BEGIN RECORDS FOR THIS EXERCISE

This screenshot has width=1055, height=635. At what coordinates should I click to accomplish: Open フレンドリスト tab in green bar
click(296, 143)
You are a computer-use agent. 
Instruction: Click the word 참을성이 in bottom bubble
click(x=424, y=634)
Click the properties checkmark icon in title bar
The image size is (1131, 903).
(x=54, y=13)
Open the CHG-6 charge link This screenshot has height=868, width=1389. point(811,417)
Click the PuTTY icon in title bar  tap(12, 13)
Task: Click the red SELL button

END RECORDS FOR THIS EXERCISE

* _TASK DETAILS_
Only the lines from the beginning of the entries through the line bearing "You are a computer-use agent." should be returned, each exactly as written.

* _ANSWER FOR THE TASK_
This screenshot has width=1055, height=635. At what coordinates should I click to accomplish: Open フレンドリスト tab in green bar
click(296, 143)
You are a computer-use agent. 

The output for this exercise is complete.